> [Exercise prompt] The entries below are to be repeated exactly, and their pictures left out.

> [Listed entries]
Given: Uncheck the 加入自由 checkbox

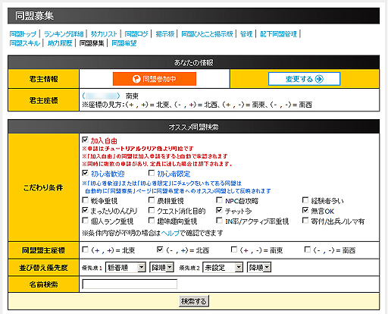Looking at the screenshot, I should (x=85, y=140).
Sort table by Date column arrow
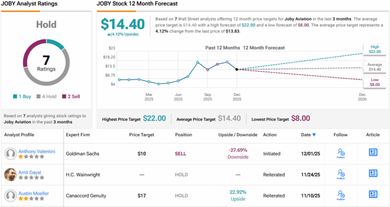Image resolution: width=390 pixels, height=207 pixels. (313, 135)
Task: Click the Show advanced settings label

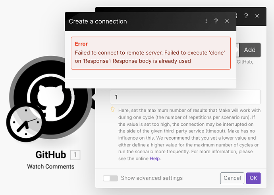Action: (152, 178)
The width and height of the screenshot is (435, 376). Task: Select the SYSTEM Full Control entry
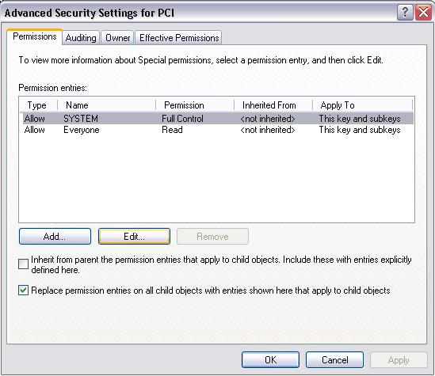coord(216,119)
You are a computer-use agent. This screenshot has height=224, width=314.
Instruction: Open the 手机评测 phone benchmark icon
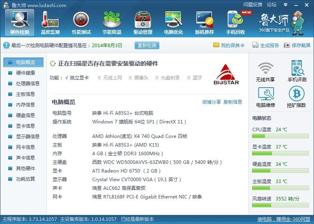[x=297, y=72]
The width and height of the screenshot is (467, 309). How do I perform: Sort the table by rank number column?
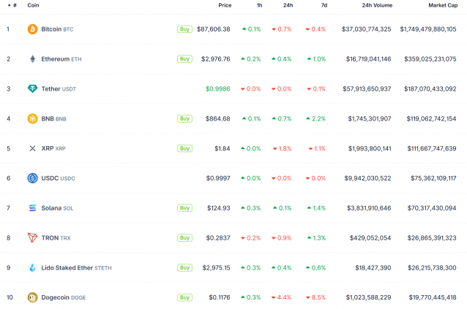coord(13,5)
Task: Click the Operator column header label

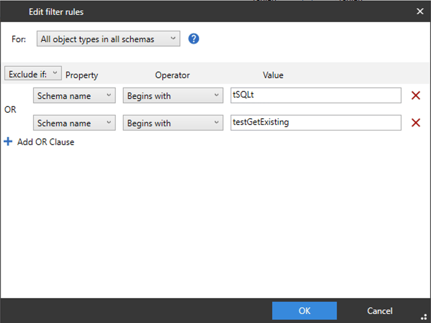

> [Solution to the exercise]
Given: Uncheck the 加入自由 checkbox

Looking at the screenshot, I should (x=85, y=140).
Sort table by Date column arrow
Image resolution: width=390 pixels, height=207 pixels. (313, 135)
Task: Click the Show advanced settings label

Action: (152, 178)
The width and height of the screenshot is (435, 376). Task: Select the SYSTEM Full Control entry
coord(216,119)
You are a computer-use agent. This screenshot has height=224, width=314.
Instruction: Open the 手机评测 phone benchmark icon
[x=297, y=72]
The width and height of the screenshot is (467, 309). How do I perform: Sort the table by rank number column?
coord(13,5)
Task: Click the Operator column header label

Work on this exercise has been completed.